Une approche plus holistique et orientée vers les résultats
Dans son allocution, le Directeur Général de l’ADB, Révérien Nizigiyimana, a rappelé que l’amélioration du climat des affaires est une condition essentielle à la croissance, à l’attraction des investissements, à la compétitivité des entreprises et à la création d’emplois durables.

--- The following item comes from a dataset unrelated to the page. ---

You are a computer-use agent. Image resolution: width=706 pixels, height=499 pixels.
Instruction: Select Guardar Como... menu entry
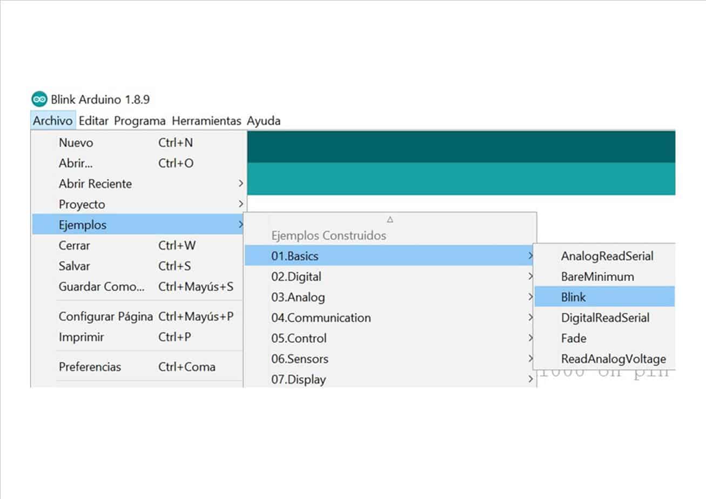102,287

Il a souligné que l’introduction du B-Ready s’inscrit dans cette logique, en proposant une approche plus holistique, plus inclusive et davantage orientée vers l’impact réel des politiques publiques sur les entreprises.

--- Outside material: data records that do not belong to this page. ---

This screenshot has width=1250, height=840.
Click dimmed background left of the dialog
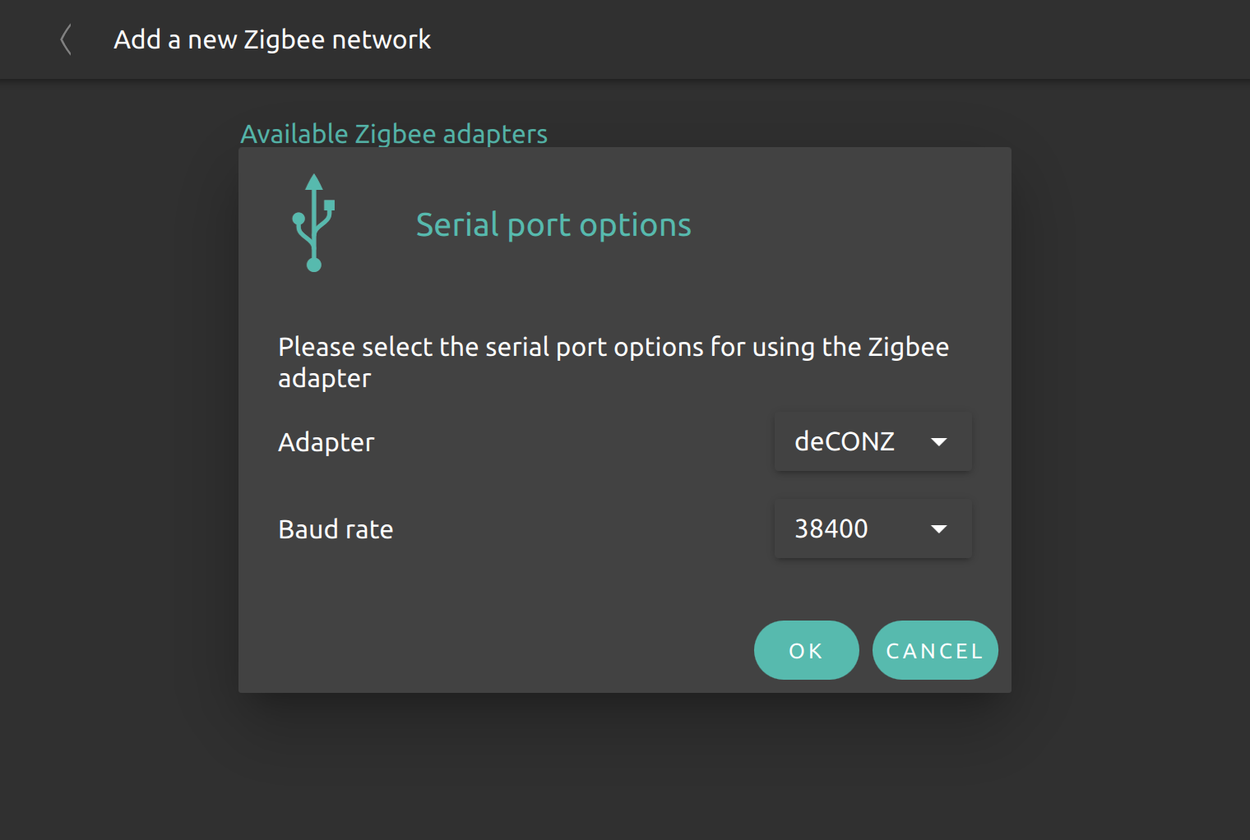coord(119,460)
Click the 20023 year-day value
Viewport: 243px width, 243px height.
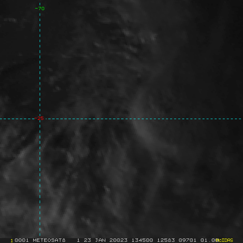click(x=118, y=240)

Contrairement aux approches antérieures, a-t-il expliqué, «Business Ready évalue la qualité des cadres réglementaires, l’effectivité de leur mise en œuvre, la qualité des services publics offerts aux entreprises ainsi que l’expérience vécue des opérateurs économiques tout au long du cycle de l’entreprise ». Selon le DG de l'ADB, cet outil permettra d’identifier objectivement les forces et les faiblesses de l’environnement burundais des affaires, de hiérarchiser les réformes et de renforcer la crédibilité du pays auprès des investisseurs.
Une priorité gouvernementale affirmée
Le Premier Ministre Nestor Ntahontuye a, pour sa part, réaffirmé que l’amélioration du climat des affaires demeure une priorité majeure pour le Gouvernement, conformément à la vision du Président de la République, Évariste Ndayishimiye, qui a placé le secteur privé au cœur de la croissance économique et de la transformation structurelle.

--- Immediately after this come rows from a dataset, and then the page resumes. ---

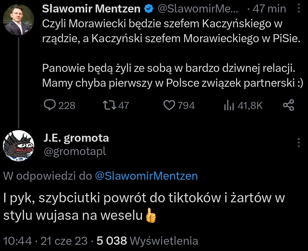Open more options menu on gromota's reply
Screen dimensions: 308x251
point(298,143)
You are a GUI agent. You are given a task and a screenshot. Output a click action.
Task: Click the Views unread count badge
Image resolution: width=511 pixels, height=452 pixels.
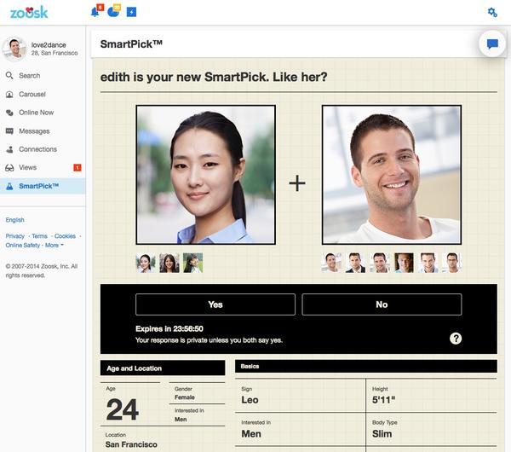tap(78, 168)
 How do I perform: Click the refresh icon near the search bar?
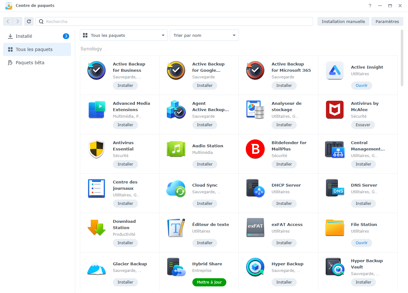click(29, 21)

« La vision 2040 et 2060 exige des réformes profondes, cohérentes et soutenues notamment dans le domaine du climat des affaires, de la gouvernance économique et de la compétitivité du secteur privé », a déclaré le Chef du Gouvernement.
Il a ajouté que l’évaluation de l'économie du pays à l’aide de cet outil moderne, crédible et adapté aux réalités actuelles constitue une étape essentielle, tout en réitérant l’engagement ferme du Gouvernement burundais à poursuivre les réformes structurelles nécessaires pour faire du Burundi une destination attractive, compétitive et propice aux investissements durables.
Des attentes élevées chez les participants
Les participants à l’atelier ont accueilli favorablement l’arrivée de ce nouvel outil. Ils ont exprimé leur confiance dans sa capacité à fournir une analyse plus complète et plus représentative de la réalité du terrain que son prédécesseur. Le B-Ready couvrira en effet des thématiques élargies incluant la création d'entreprises, le lieu d'implantation, les services d'utilité publique, l'emploi, les services financiers, le commerce international, la fiscalité, le règlement des litiges, la concurrence du marché et l'insolvabilité d'entreprises.
Cet atelier s’est tenu avec l’appui de la Banque Mondiale, à travers le projet pour l’emploi et la transformation économique « PRETE-NYUNGANIRA ».